Divisés en plusieurs cortèges (sur les Champs, les Grands Boulevards et devant la gare Saint-Lazare notamment), les "gilets jaunes" se sont rejoints au fil de la journée, entraînant des épisodes de violence sporadique. À l'angle du 2e et du 9e arrondissement, des "gilets jaunes" ont ainsi utilisé du mobilier urbain et de la végétation pour construire des barricades. Sur les Champs-Élysées, des affrontements ont eu lieu entre les forces de l'ordre, qui ont usé de gaz lacrymogène et de grenades désencerclantes, et les manifestants. La tombée de la nuit n'a pas fait fuir les manifestants qui faisaient toujours face aux forces de l'ordre sur l'avenue, avec quelques échauffourées provoquées par de petits groupes mobiles. Finalement, c’est sur la place de la République que les derniers heurts ont pris place.

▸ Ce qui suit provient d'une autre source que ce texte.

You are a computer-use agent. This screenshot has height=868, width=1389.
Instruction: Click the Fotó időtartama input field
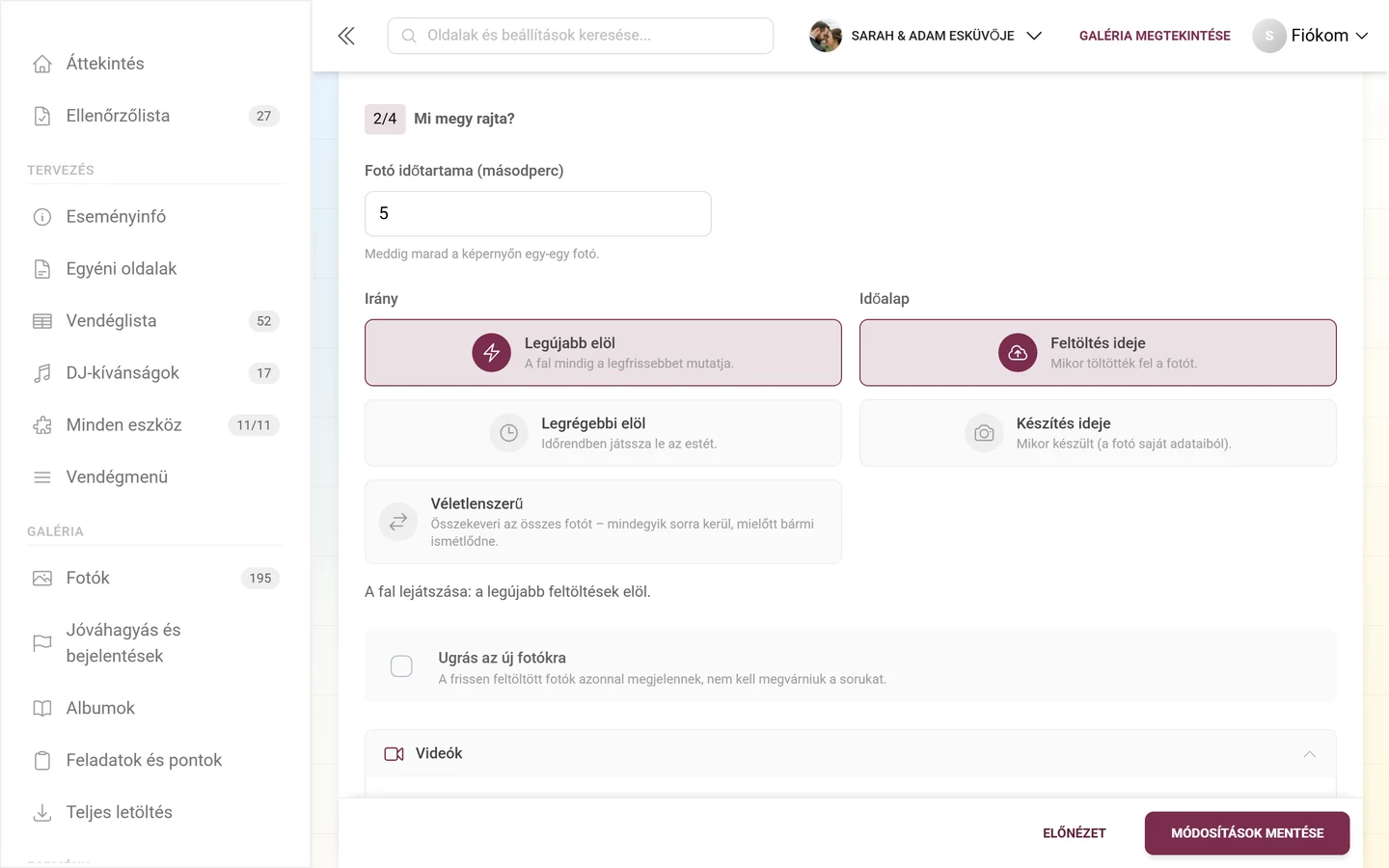click(538, 214)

En régions, un calme relatif sauf à Bordeaux
Dans la plupart des villes concernées par la mobilisation, les manifestations se sont déroulées dans le calme. C’était notamment le cas à Nice (500 personnes), Narbonne (1.600), au Puy-en-Velay (1.500), à Lille (2.000) ou encore à Strasbourg (200). Ailleurs, des incidents ont émaillé les cortèges à Saint-Étienne, Lyon, Grenoble, Nantes, avec des affrontements entre forces de l’ordre et manifestants. Dans les rues de Marseille, 2.000 "gilets jaunes" ont défilé selon la police, qui a arrêté une douzaine de personnes lors d'échauffourées en fin de journée. La situation s'est tendue dans l'après-midi, notamment quand des manifestants ont tenté d'approcher l'Hôtel de Ville. Des incidents ont également éclaté à Toulouse, où 5.500 "gilets jaunes" ont défilé.
Mais c’est à Bordeaux que la situation a été la plus tendue, principalement à la tombée de la nuit. Le cortège bordelais, qui a rassemblé plusieurs milliers de personnes, a dégénéré en fin de parcours sur la place face à l'Hôtel de Ville, où au moins une personne a été grièvement blessée. Lors d'affrontements violents avec la police, un homme jeune a été touché à la main, apparemment arrachée par une grenade. Une dizaine de personnes ont été interpellées. Le long de la cathédrale, les affrontements sont vite devenus violents, la place disparaissant sous les fumigènes et les gaz lacrymogènes qui rejetaient les passants dans les rues adjacentes.
Et après ?
Malgré la mobilisation plus faible, certains "gilets jaunes" semblent prêts à repartir au front. Un "acte V" était en effet réclamé par des manifestants, qui sont allés jusqu’à le taguer sur les murs de la capitale, comme pour prendre rendez-vous.
« Acte V : j’ai hâte » #8decembre2018@ParisMatch#acteIVpic.twitter.com/rhR1JuwGsW
— Emilie Blachere (@EmilieBlachere) 8 décembre 2018
Alors qu’Emmanuel Macron doit s’exprimer en début de semaine, Édouard Philippe a, de son côté, appelé les "gilets jaunes" au dialogue samedi. "Le président de la République s'exprimera. Il lui appartiendra de proposer les mesures qui viendront nourrir ce dialogue et qui permettront, je l'espère, à l'ensemble de la Nation française de se retrouver et d'être à la hauteur des enjeux qui sont déjà là et qui vont continuer à se poser dans les années qui viennent", a-t-il expliqué, sans davantage de précisions. "Il faut désormais retisser l'unité nationale par le dialogue, par le travail, par le rassemblement", a conclu le chef du gouvernement.